The latest earnings results from consumer goods stalwart Procter & Gamble (NYSE: PG ) indicate that the company is well on its way to tightening the focus of its overall business. When compared to smaller competitors like Church & Dwight (NYSE: CHD ) , which is still in a rather early stage of expansion, the large and well-established company represents a solid, low-risk long-term investment.
On a year-over-year basis, Procter & Gamble grew earnings per share 5% in the third quarter of fiscal 2014 to $1.04. The company's revenue of $20.6 billion for the quarter remained unchanged from the same time last year and was affected by unfavorable foreign exchange rates.
However, organic sales for Procter & Gamble increased 3% in the quarter. The increase was driven primarily by a 6% increase in the company's Fabric Care and Home Care segment as well as 2% gains in the company's Beauty and Baby, Feminine, and Family Care segments. The Grooming segment grew 1% in the quarter, while Health Care remained flat.
Procter & Gamble also repurchased $1.5 billion of its common stock and returned an additional $1.7 billion to shareholders in the form of dividends. On that note, the company also announced a 7% increase in its quarterly dividend.
Impressively, this latest increase marks the 58th consecutive year in which Procter & Gamble has raised its dividend. When combined with the fact that the company has paid a dividend for the last 124 years without fail, it becomes apparent that investors seeking reliable dividend growth have few better and safer alternatives than Procter & Gamble.
Management at Procter & Gamble expects organic sales to increase by 3% to 4% in fiscal 2014, while overall sales are expected to increase by 1%. However, management's strategy moving forward is to tighten the overall focus of the company. To this end, Procter & Gamble has agreed to sell a large portion of its global Pet Care business, which includes popular brand names like Iams, Eukanuba, and Natura, to Mars
In a previous company statement, President and Chief Executive Officer A.G. Lafley explained, "Exiting Pet Care is an important step in our strategy to focus P&G's portfolio on the core businesses where we can create the most value for consumers and shareowners. The transaction creates value for P&G shareowners, and we are confident that the business will thrive at Mars, a leading company in pet care."
Management also explained that it has plans to sell the remaining portions of its Pet Care business to other parties in the future.
This strategy is in direct contrast to the one being employed by consumer goods competitor Church & Dwight, which is doing everything in its power to increase its global footprint.
Although management at Church & Dwight is focusing on the company's core brands like Arm & Hammer, OxiClean, and Trojan, the team has also been making acquisitions like that of Avid Health in 2012 to enter new product markets and strengthen its existing brand portfolio.
The company is also methodically expanding into new geographic areas. With a focus on only the most lucrative overseas opportunities, management at Church & Dwight has grown the company's international business well over the years. This segment accounted for 17% of the company's total sales in 2013, which is up significantly from 2% in 2001.

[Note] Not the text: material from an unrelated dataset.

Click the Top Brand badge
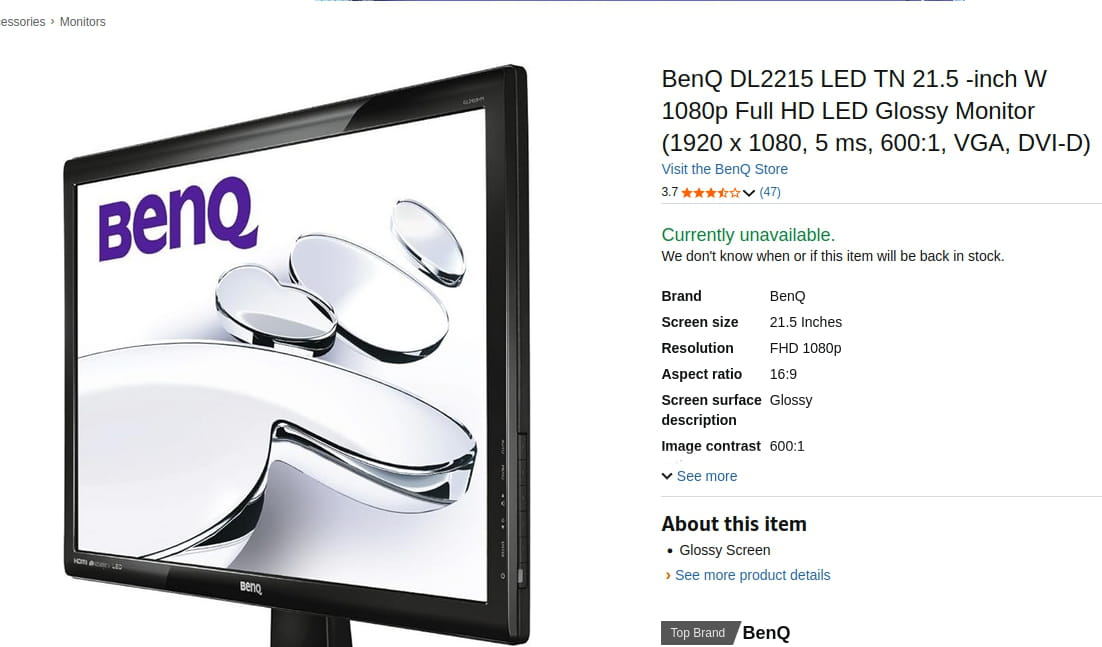 click(x=699, y=633)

The difference comes down to overall size. Procter & Gamble has a large presence in over 18 countries and generated revenue of $84.2 billion in 2013. Meanwhile, Church & Dwight has a significant presence in only six countries and generated revenue of just $3.2 billion in 2013. In order for the smaller competitor to catch up, it needs to grow more aggressively.

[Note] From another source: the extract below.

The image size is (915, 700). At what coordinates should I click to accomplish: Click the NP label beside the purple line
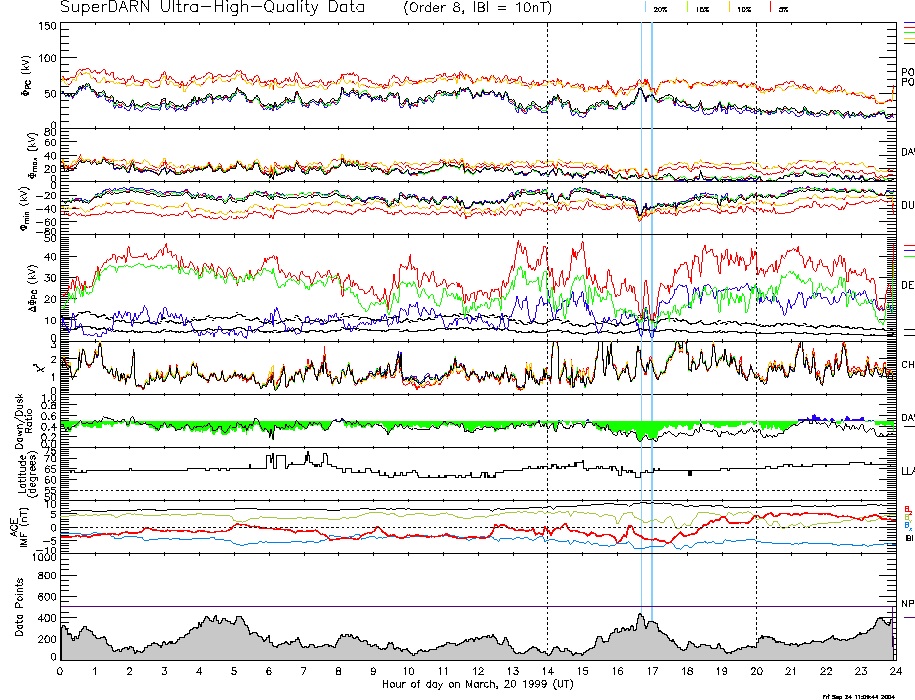[907, 603]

Not surprisingly, according to Yahoo! Finance analyst estimates, Church & Dwight is expected to grow faster than Procter & Gamble going forward. The smaller company is projected to grow revenue 3.2% and EPS 9% in fiscal 2014, which compares favorably to Procter & Gamble's projected growth of 1% and 4.2%, respectively.
Although the two companies operate in the same industry, Procter & Gamble and Church & Dwight represent two different types of investments. The former is a massive global titan looking to downsize its brand portfolio in an attempt to cerate a more focused company for its shareholders, while Church & Dwight is looking to expand its brand portfolio and its global footprint going forward, and the company's growth projections reflect as much.
Looking ahead, both companies appear to be solid investments in the consumer goods space. They are both worthwhile additions to any low-risk, long-term growth portfolio.